At 11am on Tuesday, 2 July, the first box of filleted invasive lionfish left Belize international airport bound for Minneapolis, Minnesota.
Its contents: 5.2 kg of the invasive lionfish, Pterois volitans, a species that poses one of the greatest threats to the sustainability of coral reefs and fisheries throughout the Caribbean region.
First released accidentally into the Caribbean near Florida by aquarists in the 1980s, the predatory fish from the Indo-Pacific has no natural predators in the Atlantic, and an exploding population is steadily eating its way across the entire Caribbean Sea.

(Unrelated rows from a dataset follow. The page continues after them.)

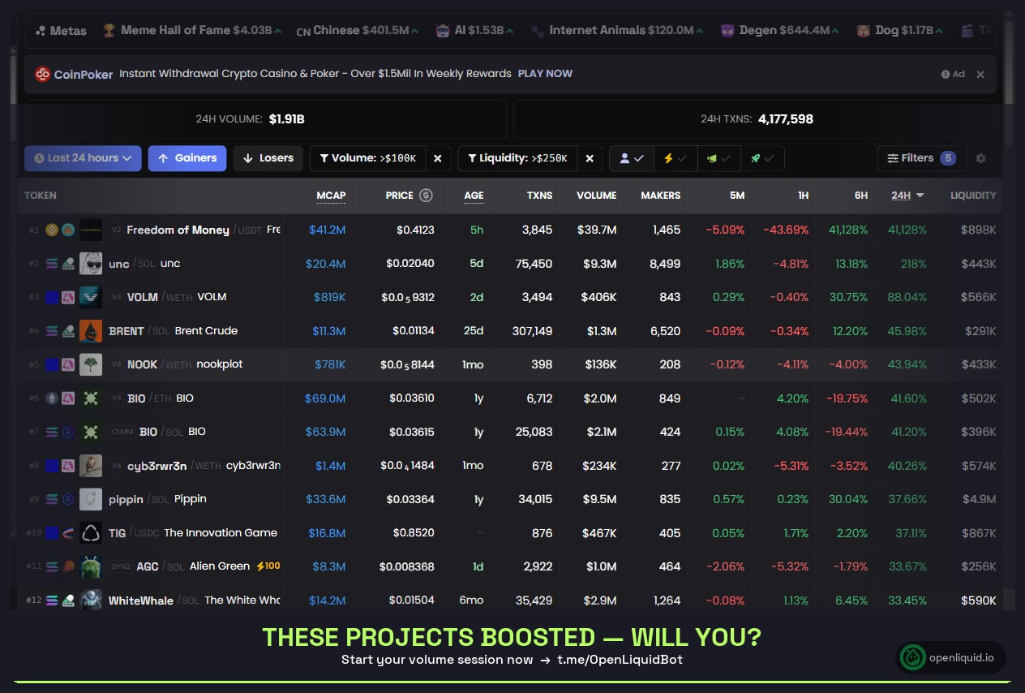Click the settings gear beside the Filters button

pos(980,158)
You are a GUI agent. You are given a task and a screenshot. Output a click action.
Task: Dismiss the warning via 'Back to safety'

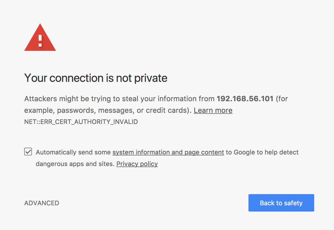(x=281, y=203)

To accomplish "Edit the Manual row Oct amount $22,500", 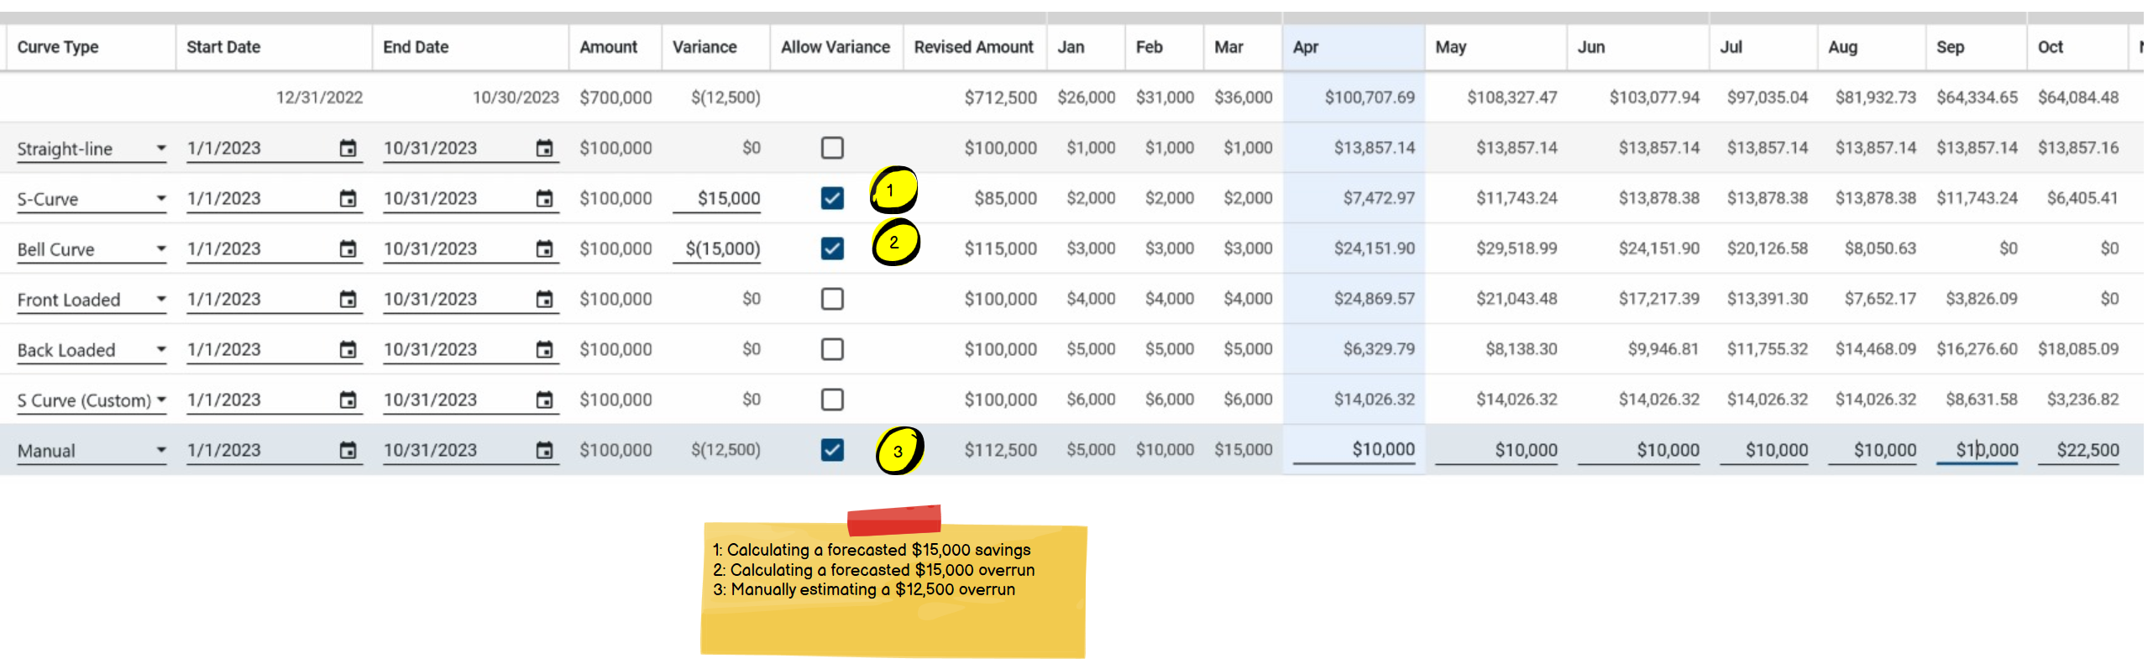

From the Bahamas to Barbados, coral reefs – and the traditional fisheries they support – are now under siege from this unforeseen threat.

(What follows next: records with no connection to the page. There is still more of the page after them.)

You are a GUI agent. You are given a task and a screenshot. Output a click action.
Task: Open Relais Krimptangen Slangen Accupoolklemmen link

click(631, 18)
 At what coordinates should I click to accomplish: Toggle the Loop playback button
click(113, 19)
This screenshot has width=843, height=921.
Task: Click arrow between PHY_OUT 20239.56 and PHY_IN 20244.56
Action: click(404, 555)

(Above) A lionfish's stomach contents, including a juvenile blue tang, a species protected from fishing on account of its ecological importance to Belize’s reefs: as a herbivore, it prevents corals from becoming smothered by algae. Picture © Blue Ventures
While complete eradication of this destructive fish is now impossible, consistent, high-volume removal efforts may halt population growth, diminishing the devastating threat the species poses to native fish populations.
On Belize’s World Heritage listed Barrier Reef Reserve System, efforts are now underway to do just that. Conservationists and communities are working together to confront the lion in its den, by cultivating a new international export market for this surprisingly delicious fish; a prospect that Blue Ventures has been exploring within the domestic and international spheres since 2012.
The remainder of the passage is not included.